**The problem:**
The listing below is to be reproduced in full, exactly as given.

**Input material:**
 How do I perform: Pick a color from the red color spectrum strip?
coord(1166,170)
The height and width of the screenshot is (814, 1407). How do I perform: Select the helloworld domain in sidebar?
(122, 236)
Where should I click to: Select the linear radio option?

**Result of this exercise:**
 How do I perform: Pick a color from the red color spectrum strip?
coord(1166,170)
The height and width of the screenshot is (814, 1407). How do I perform: Select the helloworld domain in sidebar?
(122, 236)
Where should I click to: Select the linear radio option?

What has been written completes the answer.